Flanqueado por sus ministros, el presidente Ollanta Humala apareció hace dos días en la televisión para responder a las acusaciones levantadas contra el gobierno por el reglaje a la vicepresidenta Marisol Espinoza. La imagen rezumaba solemnidad y producía la sensación de una puesta en escena, con el inconveniente que toda puesta en escena acarrea. Es decir, la sospecha de que aquello que se nos está poniendo delante de los ojos es, esencialmente, una pieza de teatro.
Semejante suspicacia, por supuesto, habría perdido todo sustento en el momento mismo en que los argumentos expuestos por el mandatario hubiesen sido lo suficientemente sólidos como para persuadir al país de que, con prescindencia de la utilería, lo que se afirmaba allí era cierto. Pero, lamentablemente, ese momento nunca llegó.
El reto de demostrar que el seguimiento no había sido dispuesto oficialmente no era fácil, pues tanto los agentes intervenidos en el auto estacionado frente al domicilio de la vicepresidenta –Johnny Huamán Espinoza y Raúl Pianto Cuevas– como el oficial que vino a interceder por ellos en la comisaría de Monterrico –Johnny Bravo Sánchez– pertenecen a la Dirección Nacional de Inteligencia (DINI); y además, según se supo ayer, en particular a la sección sociopolítica del Módulo de Inteligencia Operativa (Modinope). Una dato que, dicho sea de paso, echa por tierra la coartada de que los efectivos estaban brindando seguridad a la Embajada de Estados Unidos (distante por diez cuadras del lugar donde se encontraban) por el supuesto peligro de un ataque de terroristas libaneses, ya que en ese caso habrían pertenecido, más bien, a la sección Terrorismo.
Como queda claro, entonces, la operación era política y tenía todo el aspecto de responder a una orden orgánica del aparato de inteligencia estatal, dentro de la lógica de una cadena de mando que eventualmente conducía a las esferas más altas del gobierno. Y por eso, desactivar ese recelo iba a demandar del presidente un deslinde muy convincente.
En lugar de ello, sin embargo, él optó por usar las dos típicas falacias de este gobierno para responder a las críticas y acusaciones de todo tipo. Esto es, el señalamiento de males semejantes o peores en quien lanza el cuestionamiento y la negación de que lo imputado sea cierto por el solo hecho de que ellos se declaran incapaces de hacerlo.
Así, recordó primero que “en su pasado reciente nuestro país y sus ciudadanos sufrieron en carne propia las actividades ilícitas realizadas por gobiernos que utilizaron el Servicio de Inteligencia Nacional para perseguir y hostilizar a personajes públicos y sobre todo a opositores”. Lo que no constituye explicación alguna, pero es como decirles al fujimorismo y al aprismo que no pueden extender el dedo acusador en este caso porque las sombras de Montesinos y los ‘petroaudios’ los colocan en la misma liga moral que aquellos a quienes pretenden estigmatizar.

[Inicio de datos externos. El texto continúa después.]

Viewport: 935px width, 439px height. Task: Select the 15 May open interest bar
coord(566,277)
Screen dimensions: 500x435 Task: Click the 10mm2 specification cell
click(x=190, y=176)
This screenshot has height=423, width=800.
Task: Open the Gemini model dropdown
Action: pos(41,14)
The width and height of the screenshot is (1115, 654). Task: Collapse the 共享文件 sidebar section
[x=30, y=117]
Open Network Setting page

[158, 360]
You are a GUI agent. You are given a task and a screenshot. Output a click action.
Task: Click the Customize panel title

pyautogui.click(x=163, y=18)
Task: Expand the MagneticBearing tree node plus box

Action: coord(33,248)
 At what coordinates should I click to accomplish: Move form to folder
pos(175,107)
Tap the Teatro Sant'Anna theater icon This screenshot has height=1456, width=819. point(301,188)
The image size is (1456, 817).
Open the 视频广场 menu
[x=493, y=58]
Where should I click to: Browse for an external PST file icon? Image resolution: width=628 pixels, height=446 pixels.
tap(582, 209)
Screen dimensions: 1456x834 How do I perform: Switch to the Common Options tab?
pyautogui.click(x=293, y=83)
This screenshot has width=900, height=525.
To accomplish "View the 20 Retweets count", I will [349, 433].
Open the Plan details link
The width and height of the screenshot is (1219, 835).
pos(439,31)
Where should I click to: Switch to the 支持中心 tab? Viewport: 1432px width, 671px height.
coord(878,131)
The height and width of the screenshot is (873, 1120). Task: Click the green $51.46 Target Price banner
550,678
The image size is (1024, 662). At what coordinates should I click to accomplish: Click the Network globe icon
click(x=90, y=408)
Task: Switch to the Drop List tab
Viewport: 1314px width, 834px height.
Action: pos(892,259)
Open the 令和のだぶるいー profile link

Y luego continuó: “Mi gobierno siempre ha tenido y tiene el más absoluto respeto por los valores democráticos y las libertades garantizadas en la Constitución, porque creo en ellas y porque luché para recuperarlas en su momento más crítico”. Una aseveración que puede o no ajustarse a la verdad, pero que en este trance no tiene más valor probatorio que el de una declamación lírica del tipo: “Yo que siempre he sido tan bueno...”.
Por último, como presunta conclusión del silogismo trucado, anunció: “En cuanto al supuesto seguimiento a la vicepresidenta de la República y compatriota Marisol Espinoza, rechazo tajantemente que ello se haya producido”. Y listo.
Las cosas, no obstante, no son tan sencillas. Si la sola proclamación de la propia virtud equivaliese al hecho de en efecto poseerla, todas las veces que, como en esta oportunidad, el presidente hubiera dicho: “Nosotros somos los principales interesados en aclarar estas denuncias” o algo muy semejante (revísense, por ejemplo, sus declaraciones a propósito de los casos López Meneses o Belaunde Lossio), se habrían traducido en esclarecimientos o capturas que nunca ocurrieron. Y que de un tiempo a esta parte le vienen pasando al mandatario una factura que se expresa en altos niveles de desaprobación.
Negarlo todo sin desvirtuar nada tiene, pues, los efectos que Abraham Lincoln les atribuía a las falacias políticas: puede engañar a todo el mundo por un tiempo o engañar a algunos todo el tiempo; pero jamás podrá engañar a todos eternamente.